La CEDU su giornalismo responsabile e diritto alla reputazione (CEDU, sez. II, sent. 9 febbraio 2021, ric. n. 9142/16)

La Corte Edu si pronuncia sul caso del sig. Kadir Sağdıç, cittadino turco, residente a Istanbul, che all’epoca dei fatti di causa era ufficiale di carriera nelle forze armate, con il grado di vice-ammiraglio all’interno del comando navale turco. Il ricorrente ha lamentato una violazione del suo diritto alla reputazione a causa di una serie di articoli pubblicati sui quotidiani Taraf e Yeni Şafak, in novembre e dicembre 2009, recanti accuse nei suoi confronti di coinvolgimento in un piano d’azione denominato “Cage”, presuntamente
finalizzato alla creazione di condizioni favorevoli al rovesciamento del governo in carica.
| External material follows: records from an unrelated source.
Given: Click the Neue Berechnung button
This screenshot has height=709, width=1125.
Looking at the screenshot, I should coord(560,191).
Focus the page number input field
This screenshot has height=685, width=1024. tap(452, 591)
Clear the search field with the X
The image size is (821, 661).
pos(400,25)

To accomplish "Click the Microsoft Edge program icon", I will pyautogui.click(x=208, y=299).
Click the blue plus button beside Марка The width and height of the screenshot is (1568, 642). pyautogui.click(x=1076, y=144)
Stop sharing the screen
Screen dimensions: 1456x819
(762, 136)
I Giudici di Strasburgo hanno, innanzitutto, osservato che, data la gravità delle accuse contenute negli articoli in discorso, il danno alla reputazione del ricorrente aveva raggiunto la soglia di rilevanza necessaria per rientrare nell’ambito di applicazione dell’articolo 8 CEDU, alla cui luce è stata esaminata la questione de qua. La Corte rileva che gli articoli in questione, recanti nome completo e foto del sig. Sağdıç, non si
limitavano a muovere una critica a quest’ultimo, in relazione al modo in cui aveva svolto i suoi doveri, ma contenevano accuse di gravi reati, pertanto, suscettibili di minare la fiducia dell’opinione pubblica nei suoi confronti e, considerata la natura e la rilevanza dei compiti cui il ricorrente era preposto, in un’area strategica sensibile, rispondeva all’interesse generale che lui godesse della fiducia pubblica e che fosse protetto da accuse infondate. Gli articoli, peraltro, erano basati su documenti la cui autenticità non era al momento ancora acclarata e che erano coperti dal segreto istruttorio. La Corte ha, quindi, ritenuto che i giornalisti non avrebbero dovuto fare mero affidamento su quei documenti senza condurre proprie ricerche ed avrebbero dovuto sapere che la divulgazione di quelle informazioni era contraria al divieto contenuto nell’art. 285 del codice penale, che punisce come reato la violazione del segreto di un’indagine giudiziaria in corso. La Corte ha ribadito che, nonostante il ruolo fondamentale dei media in una società democratica, i giornalisti non possono, in linea di principio, essere esonerati dal dovere di rispettare il diritto penale ordinario in ragione della protezione loro offerta dall’art. 10 CEDU. Di conseguenza, il modo in cui l’argomento era stato trattato negli articoli impugnati non poteva essere considerato compatibile con gli standard del giornalismo responsabile ed i giudici nazionali non avevano svolto un corretto esercizio di bilanciamento tra il diritto al rispetto della vita privata del ricorrente, da un lato, e la libertà di stampa, dall’altro.